This weekend I did the unthinkable, I put my cell phone on silence. This crazy move was prompted by a phone call that came in at 7:30 am on my day of. The message went something like this;
"Hey, we're really short tonight a bunch of people called off. Would you work a shift tonight? Call us back!"
What followed was an hour of agonizing over whether or not to pick up a shift, it would mean overtime, but I had just worked three back to back shifts. I took the chicken route out and did not call back. Later that day, my phone chirped again and another message of very similar content was left for me. I began feeling pretty guilty, I hate working short handed and I can always use the extra and with times being this tight who knows when I will get an offer for overtime again?
At that point Mr. looked at me and asked me if I wanted to work an extra shift. Well want to? Heck no, I don't want to but I feel like I should. Why? He asked, why do you feel like you need to, we have enough money, why do you need to be the one covering when someone calls off?
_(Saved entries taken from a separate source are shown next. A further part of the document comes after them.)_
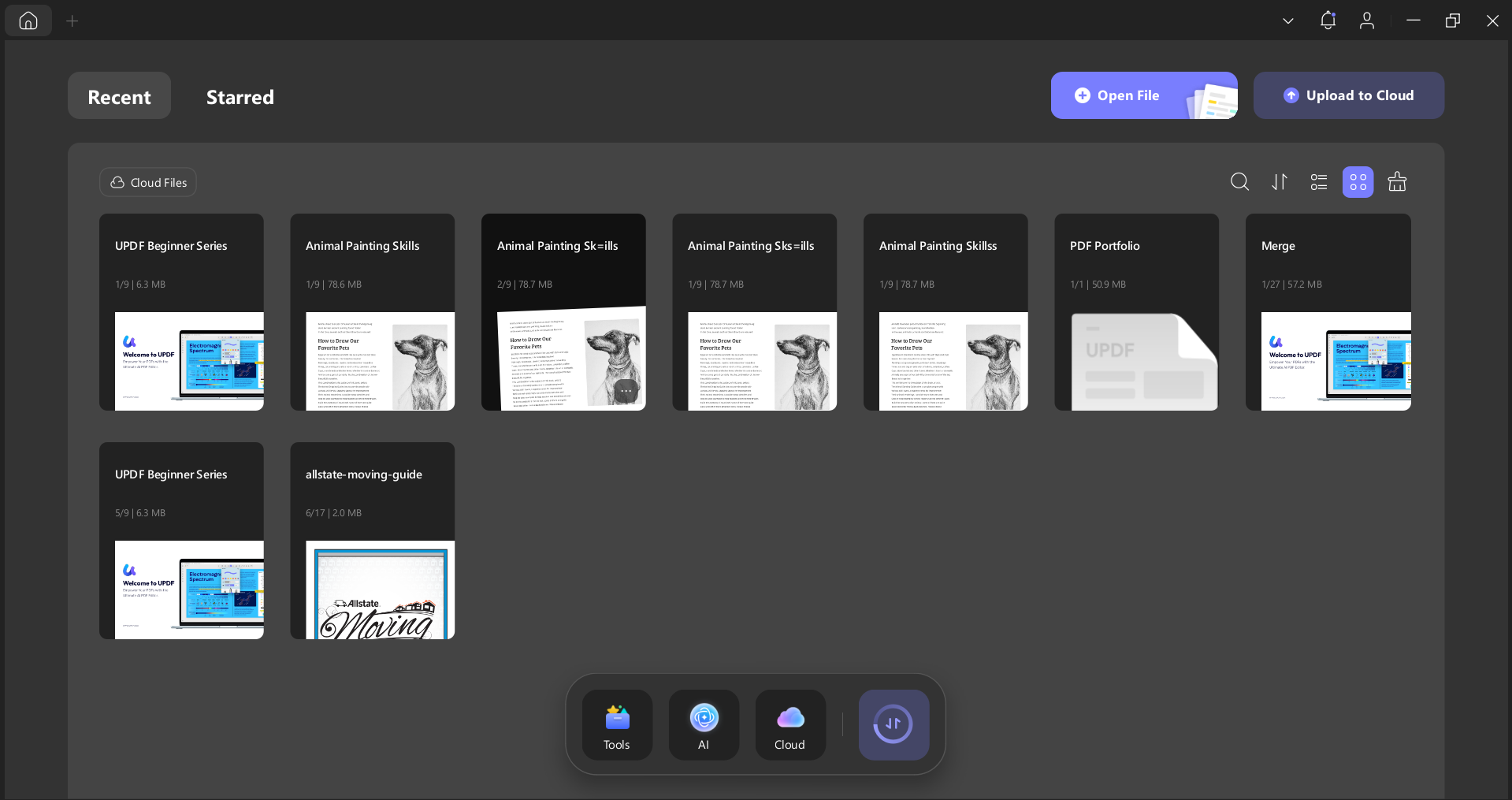Open a new tab with plus icon
1512x800 pixels.
pos(72,21)
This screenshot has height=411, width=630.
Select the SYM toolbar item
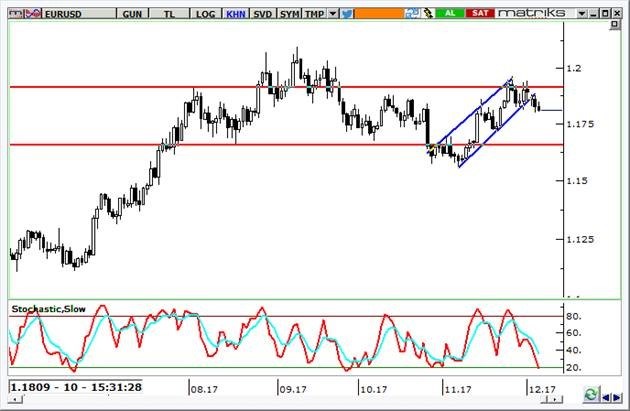click(289, 14)
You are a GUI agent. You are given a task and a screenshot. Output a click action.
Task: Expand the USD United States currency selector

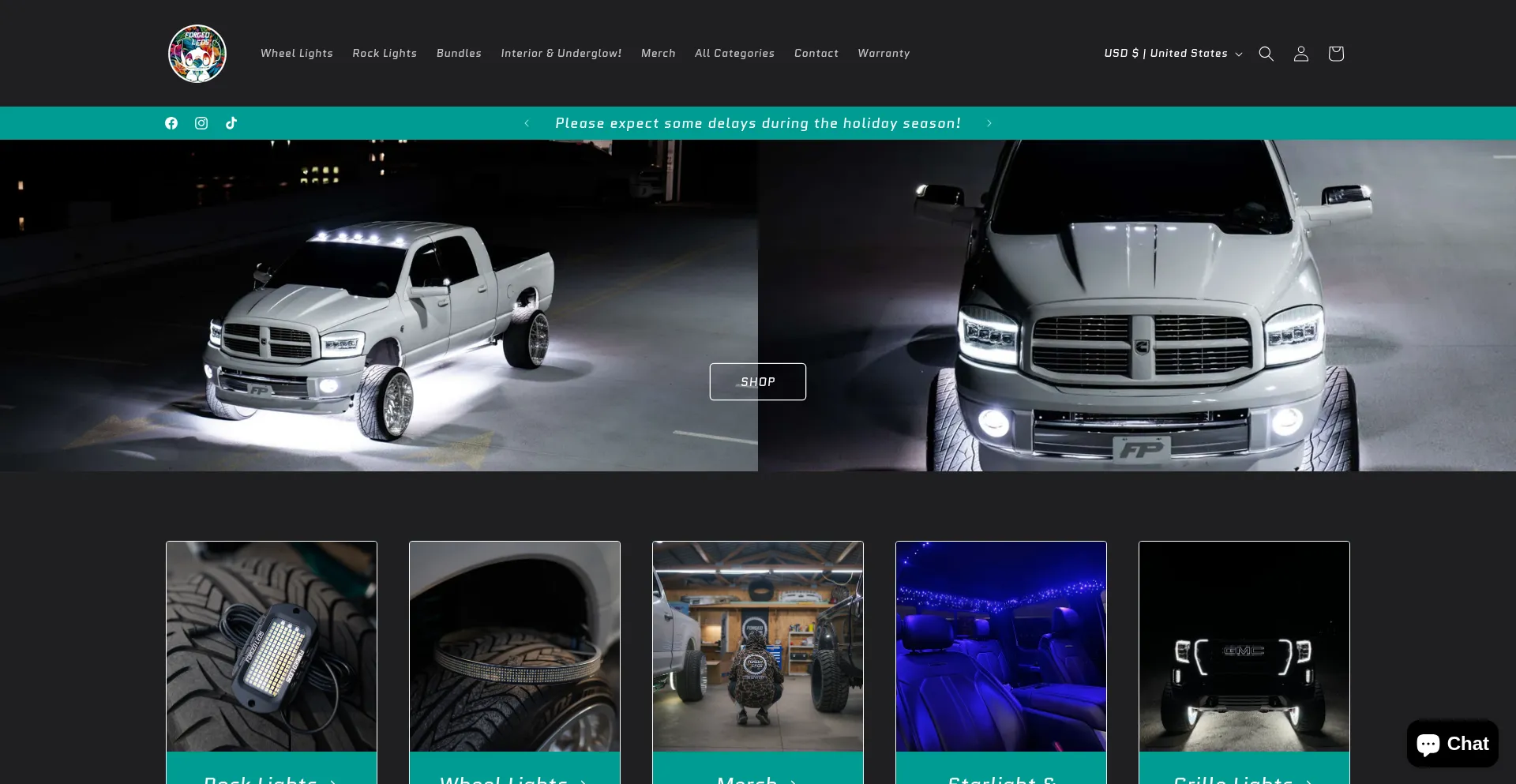pyautogui.click(x=1173, y=54)
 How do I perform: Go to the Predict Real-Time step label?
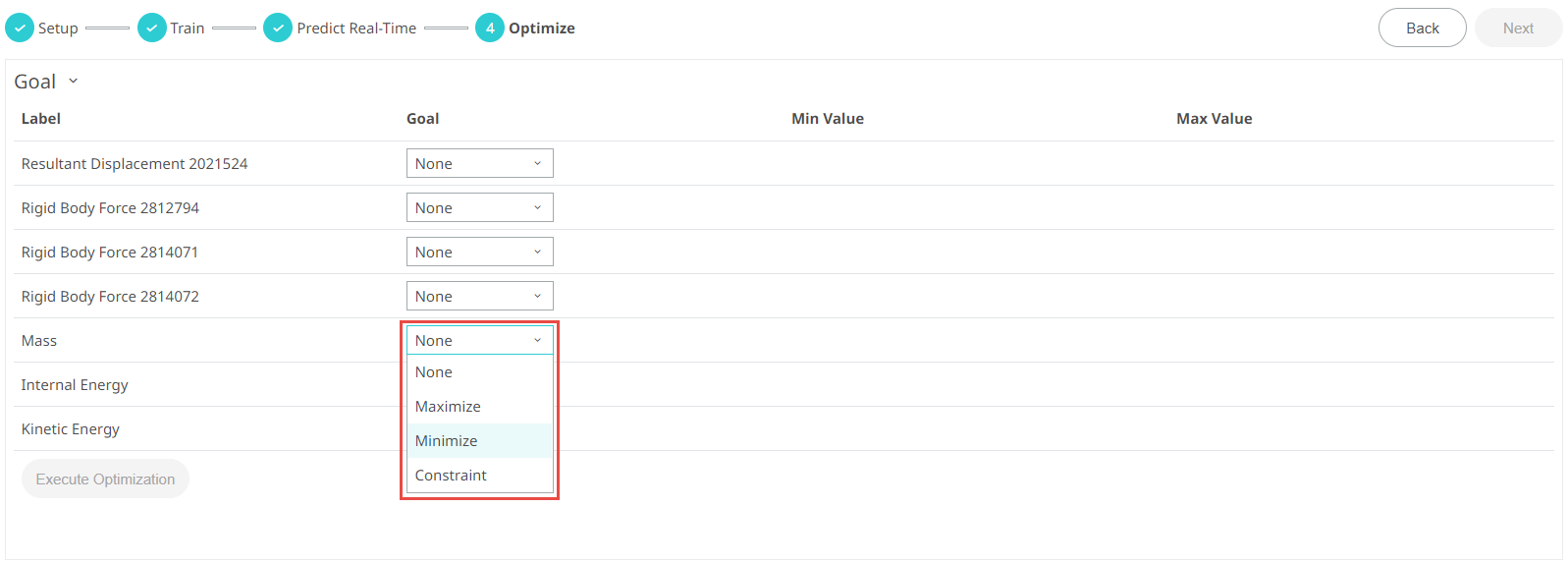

That made me stop and think, why do I feel this guilt when the staffing office calls? I'm not sure but I noticed that it is something that happens most often in "young nurses". A number of newer nurses on my unit often feel a tremendous pressure to pick up extra shifts, and the staffing office often puts pressure on them by saying things like;
"You're young you can handle it"
The question is, can you? Many nurses take on extra shifts and don't ask themselves this question. We all know the dangers of working while tired, so why do we take the chances? Sometimes I think that we as nurses have a touch of the Superman Complex, we keep telling ourselves we can do it, when the question is should we do it?
After Mr. asked me if I wanted to take the shift I took a quick self inventory. It was 10 am and I was already wanting to hit the bed again for a nap, I was getting grumpy just thinking about another night in the ER and my back was aching. Did I want to take this shift? Hell no, I wanted to sit on the couch like a lump, nap and perhaps con my husband into rubbing my sore back. That's when it hit me, not only did I not want to take this shift, I couldn't handle it and no amount of overtime would make up for the misery I would feel during and after that shift.
At that point I put my cell phone on silence, put it on the bedside table and pointedly ignored it for the weekend. When I looked at it this morning there was another message from staffing asking me if I wanted to pick up a shift on Sunday night. I am glad I did what I did.